6. Stefanidis G, Viazis N, Kotsikoros N, Long-term benefit of transoral incisionless fundoplication using the ESOPHYX device for the management of gastroesophageal reflux disease responsive to medical therapy. Dis Esophagus (2017) 30, 1–8. This publication is indexed in the U.S. National Library of Medicine of the National Institutes of Health. The study initially had 45 patients who had the TIF procedure and were followed for a mean of 59 months (range 36–75). One patient had a complication during surgery and thus was excluded. The 44 patients had follow-up upper endoscopy at 6 months, 1 year, and 3–5 years postoperatively (72.7%) that completed the study follow up, reported elimination of their main symptom without the need for PPI administration (none PPI usage). Six patients (13.6%), 5 with heartburn, and 1 with regurgitation reported half PPI dose taken for <50% of the preceding follow up period (occasional PPI usage), 6 more patients (4 with heartburn, 1 with regurgitation, and 1 with chest pain) reported full or half PPI dose taken for more than 50% of the preceding follow up period (daily PPI usage). This is supportive.

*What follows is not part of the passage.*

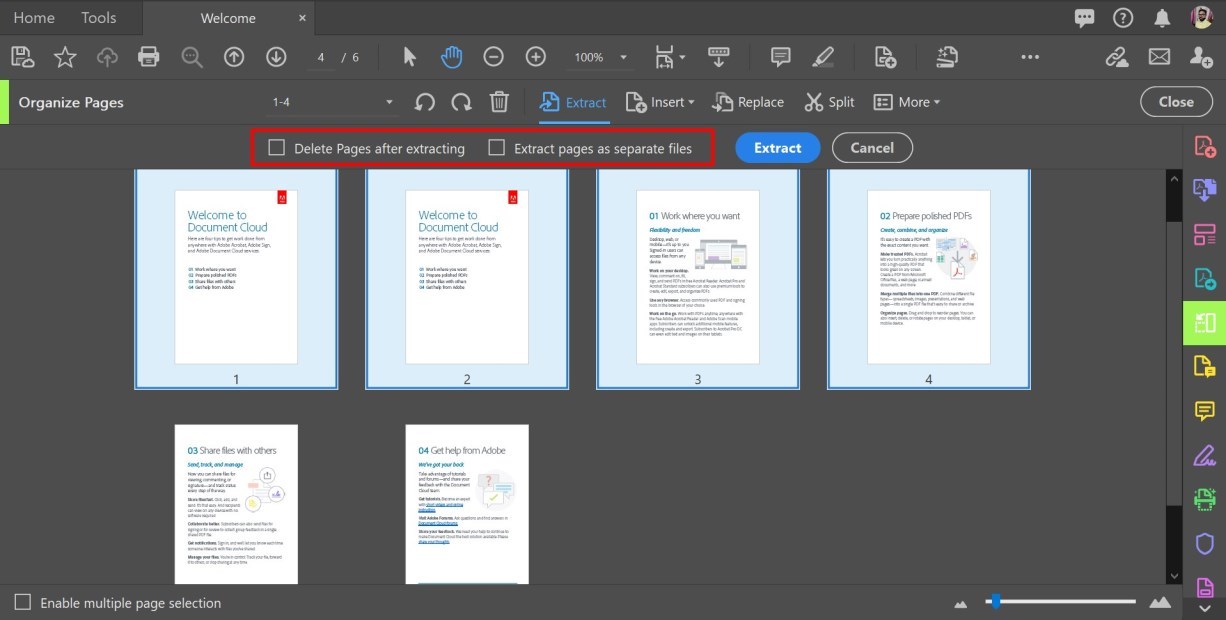Open the Add Comment tool

coord(780,57)
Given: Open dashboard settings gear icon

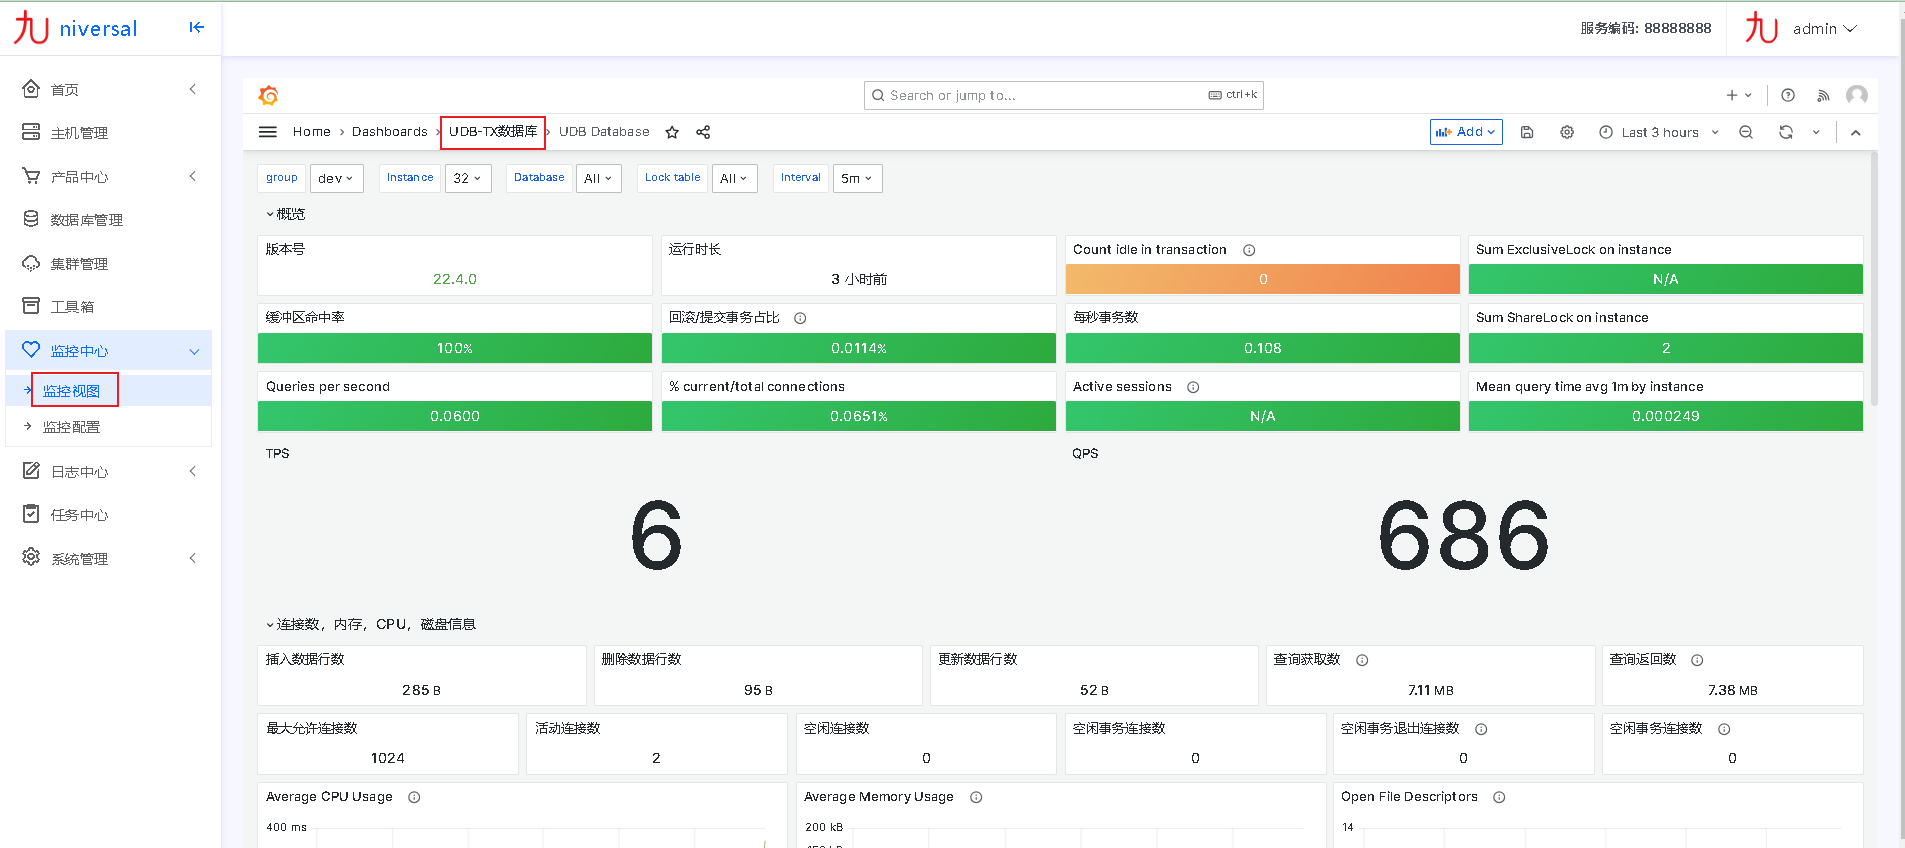Looking at the screenshot, I should (1567, 132).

7. Trad, K., & et al. (2017). Transoral fundoplication offers durable symptom control for chronic GERD: 3-year report from the TEMPO randomized trial with a crossover arm. Surg Endosc. 2017 Jun;31(6):2498-2508. doi: 10.1007/s00464-016-5252-8. The TF EsophyX vs. Medical PPI Open Label Trial was conducted in 7 sites. Patients were enrolled with < 2 cm or absent hiatal hernia who suffered from GERD symptoms while on PPI treatment for at least 6 months and had abnormal esophageal acid exposure (EAE). Patients were randomized to TIF group or PPI group. At 6 months, all remaining PPI Patients elected to undergo crossover to TIF. 52 patients were assessed at 3 years for GERD symptom resolution, healing of esophagitis using endoscopy, EAE using 48-hour Bravo testing and discontinuation of PPI use. At 3-year follow-up, elimination of troublesome regurgitation and all atypical symptoms was reported by 90 % (37/41) and 88 % (42/48) of patients, respectively. The mean Reflux Symptom Index score improved from 22.2 (9.2) on PPIs at screening to 4 (7.1) off PPIs 3 years post-TF, p\0.0001. The mean total % time pH \4 improved from 10.5 (3.5) to 7.8 (5.7), p = 0.0283. Esophagitis was healed in 86 % (19/22) of patients. At the end of study, 71 % (37/52) of patients had discontinued PPI therapy. All outcome measures remained stable between 1, 2, and 3 year follow-ups post-TF, p\0.0001. This study demonstrated TIF can be used to achieve long term control of chronic GERD symptoms, healing esophagitis and improvement of EAE. This is supportive.